No, we are not about to make a claim about the revenue from any changes in the non-dom taxation system. We are though going to insist on how the effects of any changes should be measured:

Labour’s plans for a £2bn tax raid on non-doms are already putting off wealthy foreigners from coming to Britain, international lawyers have warned.

Tax lawyers working with billionaires and multi-millionaires have already noticed a “substantial” drop in interest from overseas clients in coming to the UK, according to Withers.

Labour has long warned that it plans to change the scheme, which allows foreigners to live in the UK without paying tax on their overseas income for up to 15 years.

The party, which is 20 points ahead in the polls, initially said it would abolish the non-dom tax status. However, shadow business secretary Jonathan Reynolds earlier this week suggested Labour would instead “modernise” it and make it less generous.

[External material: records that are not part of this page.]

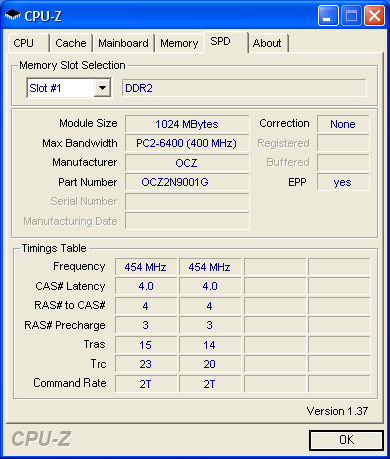
Task: Close the CPU-Z window
Action: pyautogui.click(x=375, y=15)
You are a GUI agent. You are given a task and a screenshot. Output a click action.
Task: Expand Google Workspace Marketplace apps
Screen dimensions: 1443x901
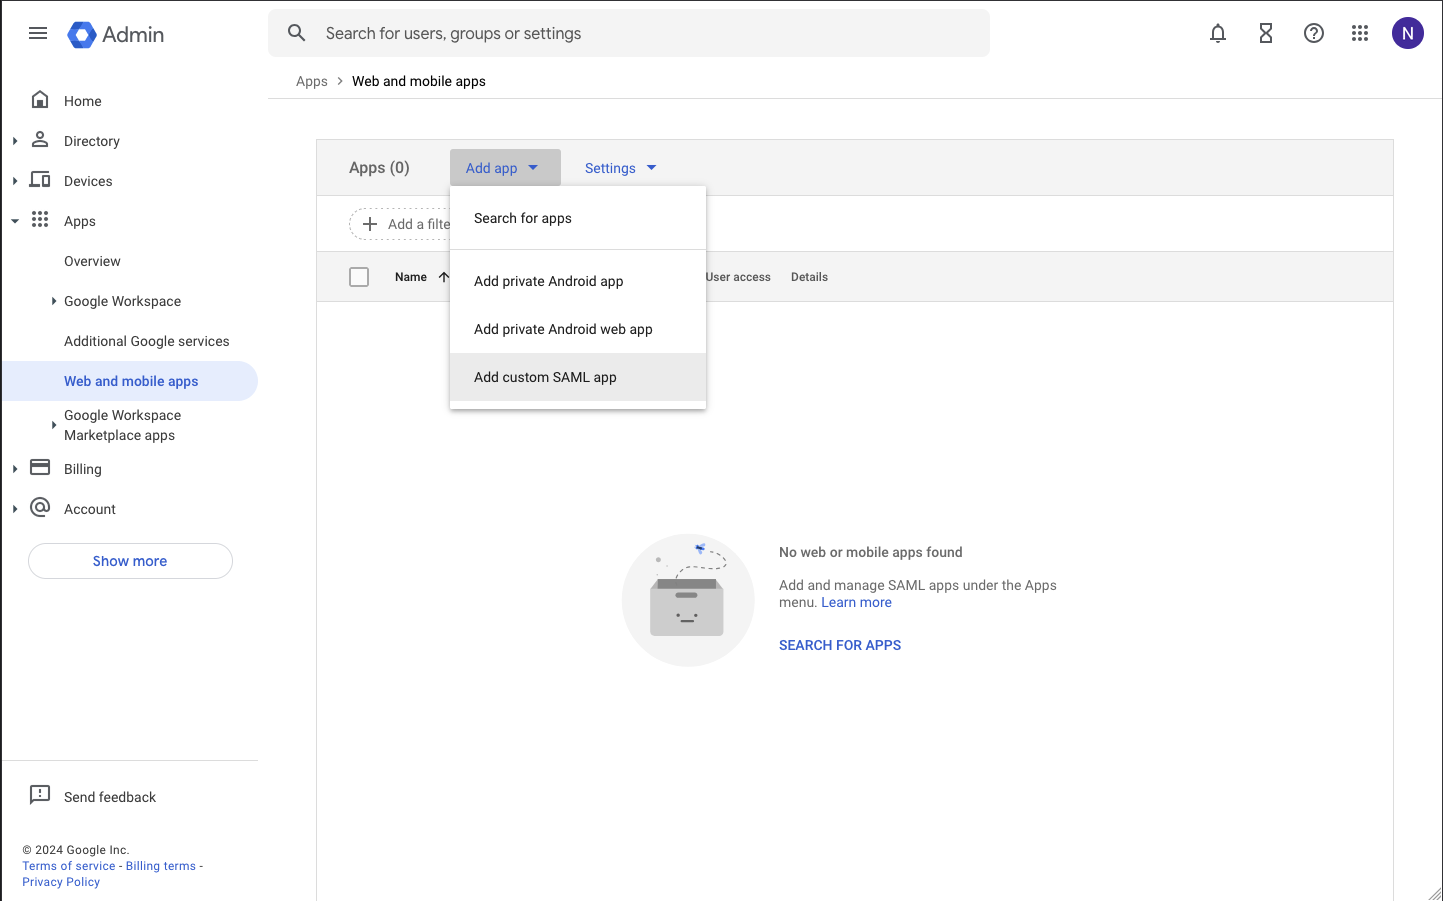point(54,425)
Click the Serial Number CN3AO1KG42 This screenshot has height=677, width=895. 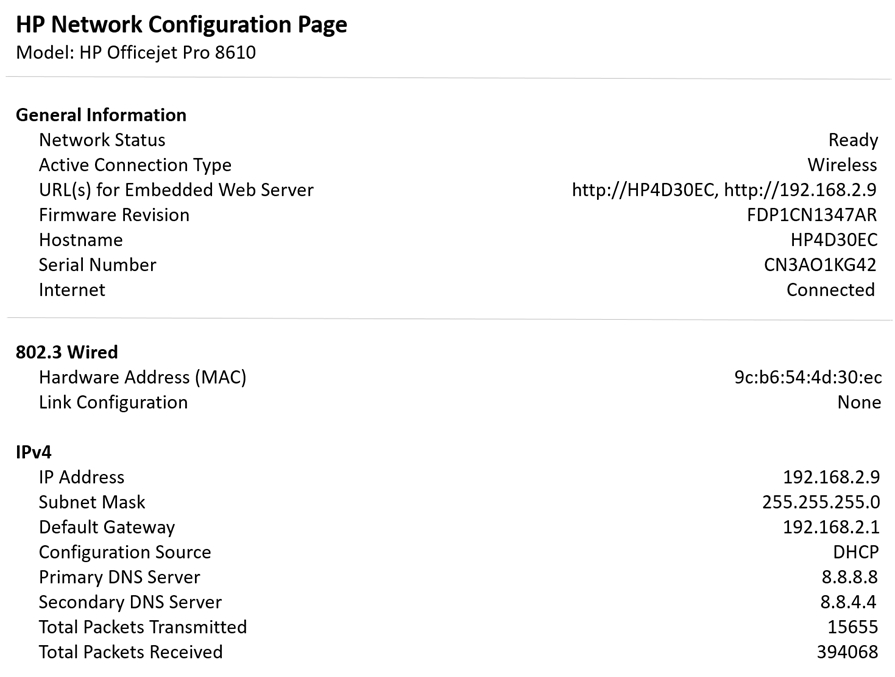coord(820,265)
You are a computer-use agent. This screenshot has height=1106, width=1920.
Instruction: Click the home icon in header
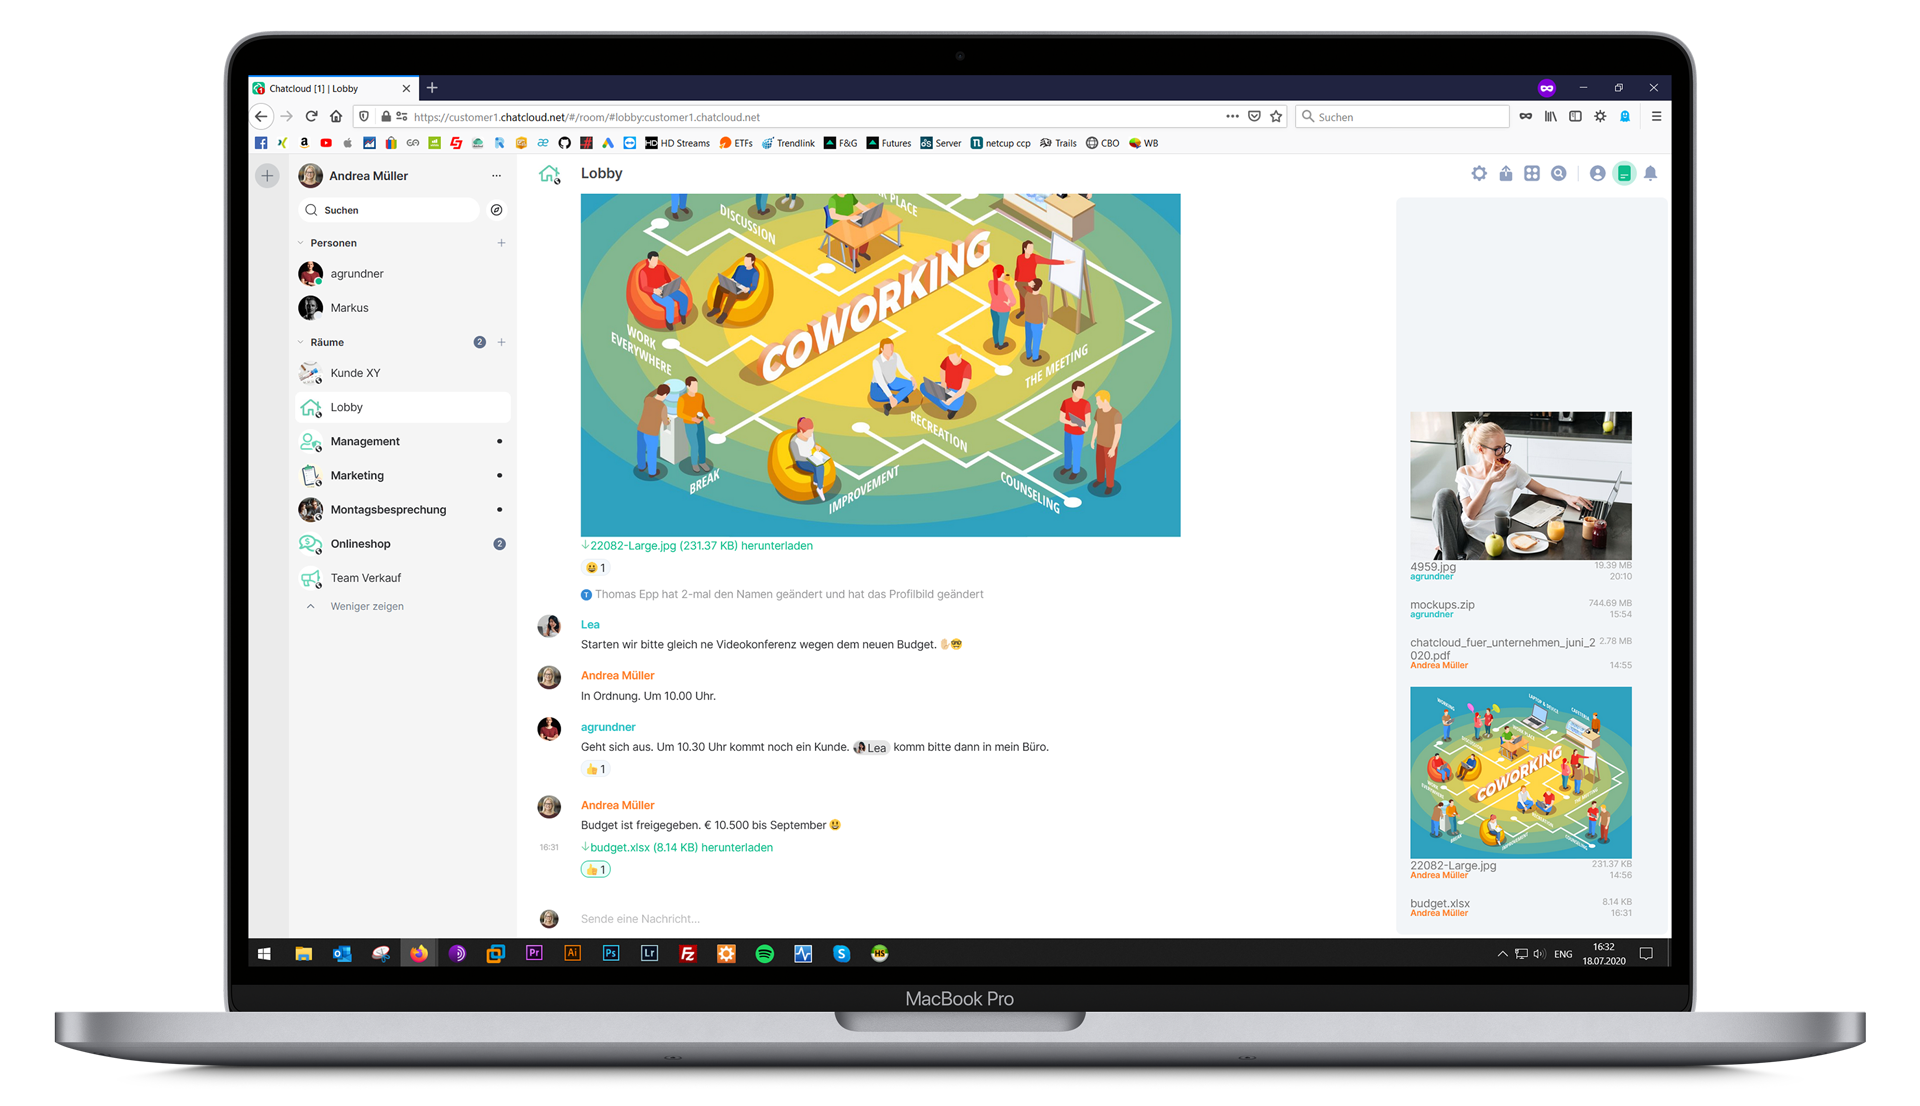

As we say, we’re not about to insist on any particular fiscal outcome from these changes. We have our suspicions of course - expectations even - about lower overall revenue but those aren’t proofs.

What we do want to insist upon though is how any effects need to be measured once the deed is done. For, as we can see, markets are forward looking. People are making decisions now on what they expect to happen in the future. Thus those expectations of future changes move the reaction back in time to now. So, when measuring the effects of the changes we do not - both should and cannot - start from the time of the actual changes themselves. Rather, we must start from when those changes became likely and therefore affected behaviour.

That is, any calculations of the yield from changes in non-dom taxation need to start a year or two back from today, not from when those changes are actually enacted, nor the tax year in which they first apply. Not because of anything that’s either good or bad about changes in non-dom taxation. But because that’s the only way we’ll be able to measure the effects of those changes upon revenue.